About Jesus Steve Sweetman
Can A Loser Ever Win ?
As a child I'd often
stand in line in the school yard waiting for my name to be called.
I'd watch the good ball players be chosen first. The mediocre
players would be chosen next. Then,
with reluctance sprinkled with a bit of kind sympathy, I'd be chosen
last. A legally blind kid
who couldn't see the ball to hit or catch couldn't win the game for his
The Bee Gees were my
favourite pop singing group in the 1960's.
The question that Berry Gibb raises in one of his songs was never
far from the back of my mind. "How
can a loser ever win"? (from
his hit song entitled "How Can You Mend A Broken Heart")
In Matthew 20:1 – 18
Jesus told a parable of a vineyard owner.
First thing in the morning he'd head down to the market place in
the centre of town. As usual
there'd be a number of men standing in line, waiting to be hired on for
the day. The vineyard owner
would make his choice of men and take them back to his fields.
Throughout the day he'd return to the market place and conscript
other men for the job. One
day he returned to the market place to hire a few leftover men to work
for the last hour
Even though each man
agreed to his wage prior to starting work, when the pay checks were
handed out at the end of the day, those who worked all day complained
that they received the same wage as those who only worked the last hour
of the day. In our day of
employment equity laws, you'd think their complaint was warranted.

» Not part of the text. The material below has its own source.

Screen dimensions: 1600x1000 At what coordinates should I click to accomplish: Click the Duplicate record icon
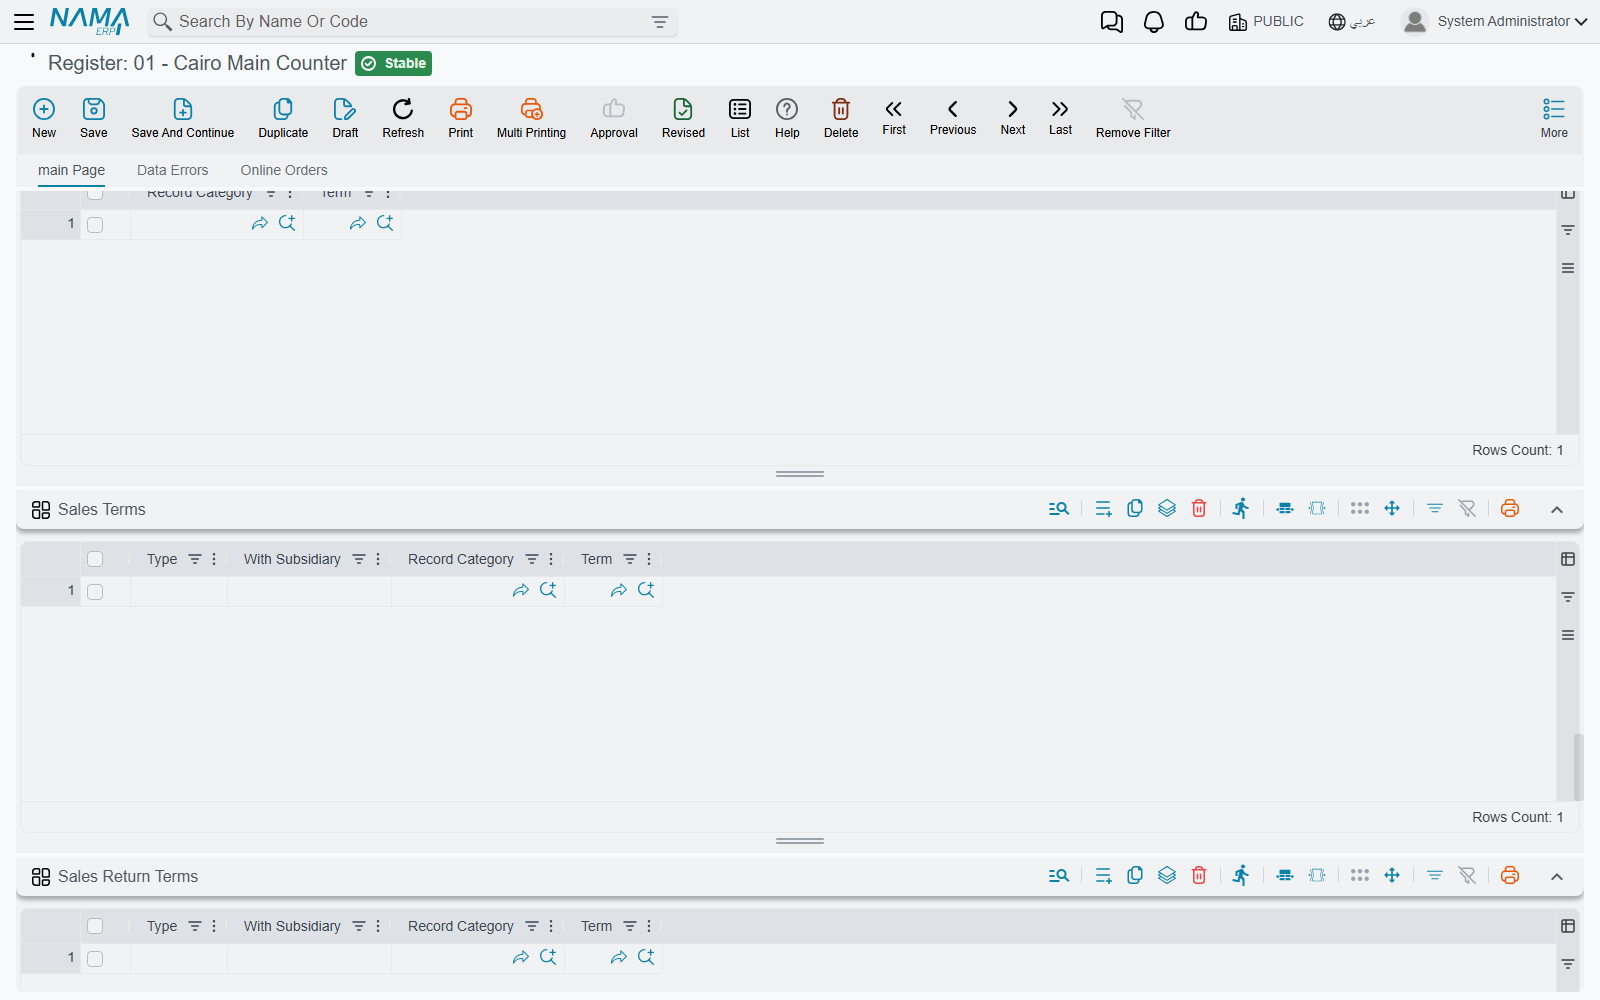pyautogui.click(x=283, y=109)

Jesus didn't quite see it that way.
Jesus' thinking on this
issue is seen in the response of the vineyard owner to those who thought
he was being unfair. He
said, "I am not being unfair. Didn't
you agree to work for a denarius? Don't
I have the right to do what I want with my own money"? (Matthew
20:14 - 15) Jesus
pointed out that each worker agreed to his salary before beginning work.
Therefore, there should be no complaints.
Jesus also felt that the vineyard owner had the right to do as he
wished with his business. That
may have made sense to Jesus, but again, with today's employment laws,
it makes little sense. I
can't see the UAW Union signing on to this thinking the next time
they're in contract negotiations with General Motors.
The bottom line to Jesus'
reasoning is seen in Matthew 20:16.
He said, "The first will be last and the last will be
first". In this passage
the disciples were arguing over who among them should be considered the
greatest in Jesus' fast growing group of followers.
Jesus addressed this carnal view of organizational structure by
saying the first will be last and the last will be first. (Mark 9:35)
In other words, if you want to be president, prove you have the
ability to serve by cleaning the bathroom toilets.
According to Jesus, leaders are not to be dictatorial lords but
servants. (Mark 10:42 - 43) Our
business and political leaders would do well to learn this lesson.
Jesus didn't stop here.
In Mark 8:35 He said something that sounds both weird and strange
to our modern ears. He said,
"Whoever wants to save his life will lose it, but whoever loses his
life for me and the gospel will save it".
I find Revelation 6:9 –
11 interesting when thinking of these things.
In this passage we see the souls of those who were killed for
their association with Jesus during the Great Tribulation that ends this
age. These martyrs didn't
just take Jesus' words seriously, they took His words literally.
Revelation 12:11 says that "they did not love their lives as
to shrink from death". They
willingly lost their lives for the sake of Christ.
In Revelation 20:1 – 6 we see these same martyrs raised from
the dead and ruling the nations with Jesus for a thousand years. The
life these martyrs lost was the life they eventually saved.
The time of tribulation
lasts a brief 7 years, or 3.5 years as some suggest.
If a pre-tribulation rapture is Biblically correct, these martyrs
obviously came to Jesus after the rapture.
Because the tribulation lasts 7 years or less, and many of these
martyrs were killed before it ended, they were Christians for only a few
months. This, along with the
fact that they served Jesus at the end of this age, reminds me of Jesus'
parable of the vineyard.
These martyrs worked for
Jesus for a brief few months at the end of this age, as did those
workers who worked for the vineyard owner for the last hour of the day.
Although these martyrs didn't serve Jesus for decades as many of
those who had been raptured, like the all day workers in Jesus' parable,
they were well paid. I
wonder if Jesus might have had these martyrs in mind when He spoke this
Whether Jesus had these
end time martyrs in mind or not may not be important.
What is important is the fact that the last will be first and the
first will be last. He who
loses his life for Jesus will save it, and he who saves his life for
himself will lose it.
Berry Gibb asked a
question that many of us have asked over the years.
"How can a loser ever win"?
Well, I think I've just answered that question.